Higher Rates of Visualization for Axillary Reverse Mapping Using Indocyanine Green Fluorescence Compared With Blue Dye

J Surg Res. 2025 Jan 18:306:290-298. doi: 10.1016/j.jss.2024.11.043. Online ahead of print.

Abstract

Introduction: Successful axillary reverse mapping (ARM) during lymph node surgery for breast cancer has the potential to reduce risk of lymphedema. Standard of care uses blue dye for ARM; however, recent imaging advances with near-infrared indocyanine green (ICG) fluorescence has demonstrated potential to improve intraoperative ARM imaging. The objective was to determine the feasibility of using ICG fluorescence through the OnLume Avata System for ARM.

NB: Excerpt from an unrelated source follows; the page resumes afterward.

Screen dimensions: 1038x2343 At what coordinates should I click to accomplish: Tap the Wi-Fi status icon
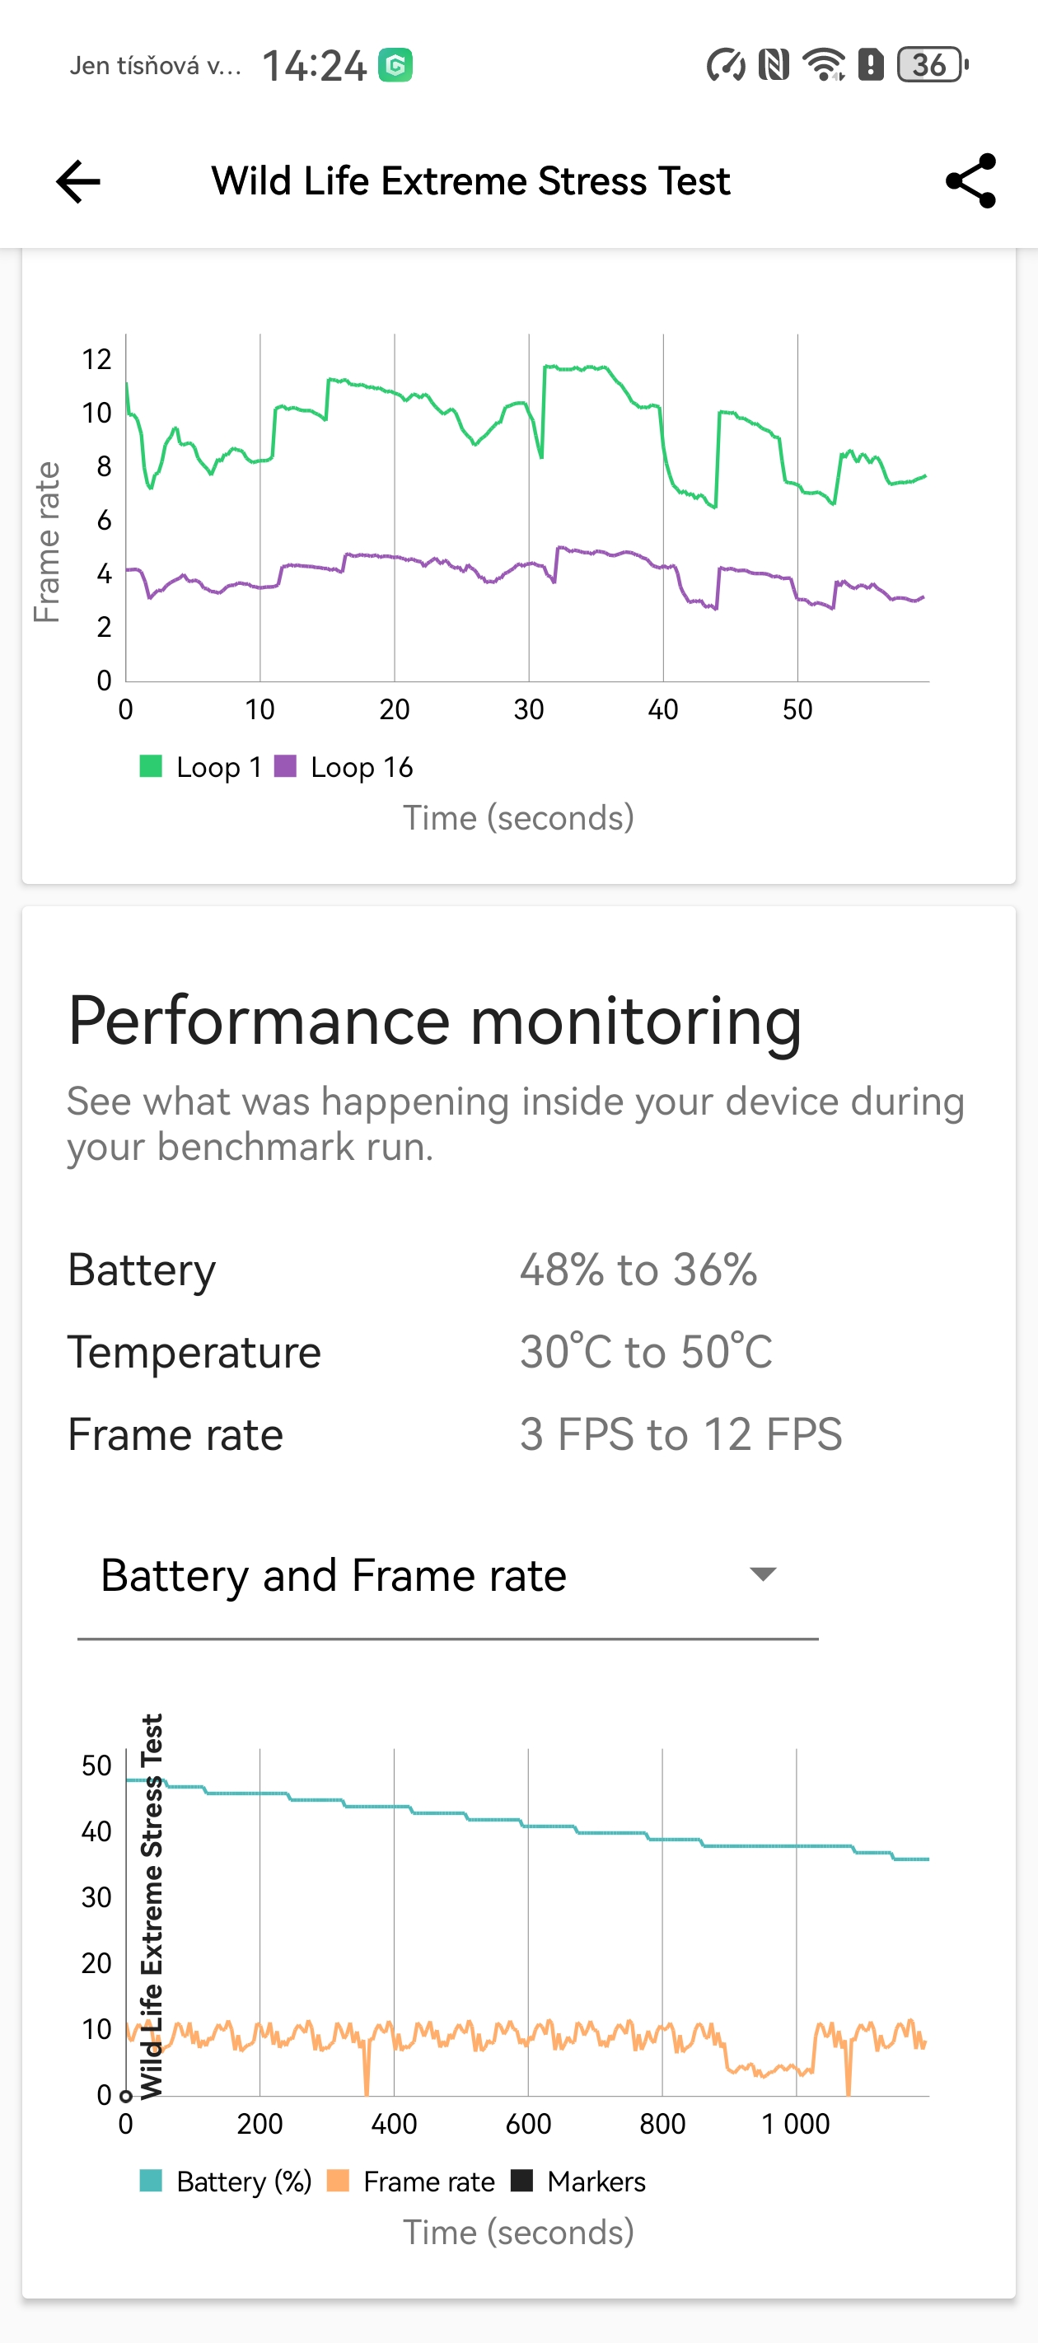click(823, 65)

Methods: Breast cancer patients undergoing axillary lymph node dissection and were to undergo ARM were enrolled. Lymphatic structures were visualized using ICG fluorescence and blue dye. Real-time fluorescence images were acquired with the OnLume Avata System preincision, intraoperatively, and post dissection during the ARM. Preincision images were quantitatively analyzed for lymphatic fluorescence signal in terms of contrast-to-noise ratio. Imaging data were evaluated in terms of binary visualization rates and signal-to-background ratio.

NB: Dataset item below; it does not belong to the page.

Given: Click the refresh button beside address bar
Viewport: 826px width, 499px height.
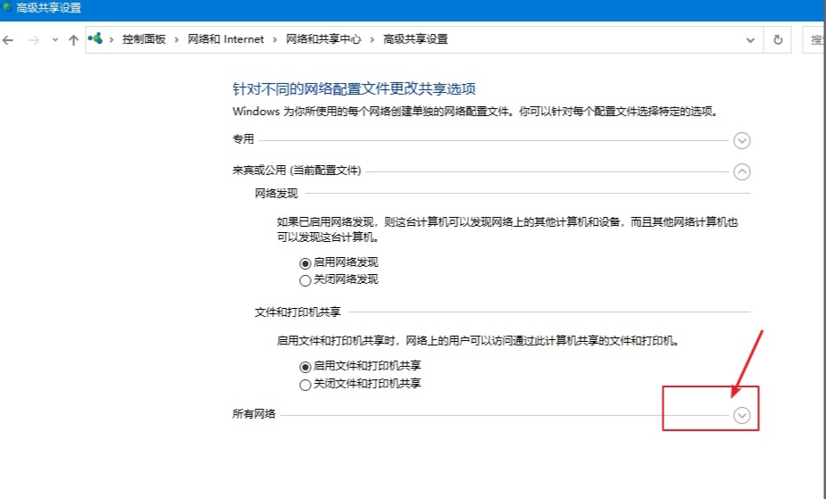Looking at the screenshot, I should [x=778, y=40].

Results: Lymph nodes, lymphatic vessels, and lymph pooling were observed with fluorescence more frequently than blue dye. For seven out of eight cases, at least one vessel was visualized near the axilla preincision. In all eight cases, ICG fluorescence was noted during the procedure with five cases visualizing intact lymphatics at the end of the procedure. The ambient-light compatibility of the imager allowed the surgeon to operate with image guidance throughout the ARM procedure.

Conclusions: The Avata demonstrated superior identification and visualization with ICG when compared to blue dye for visualizing lymphatic structures in real time with minimal disruption to the clinical workflow.

Keywords: Axilla; Axillary reverse mapping; Breast cancer; Fluorescence guidance; Indocyanine green; Lymph nodes.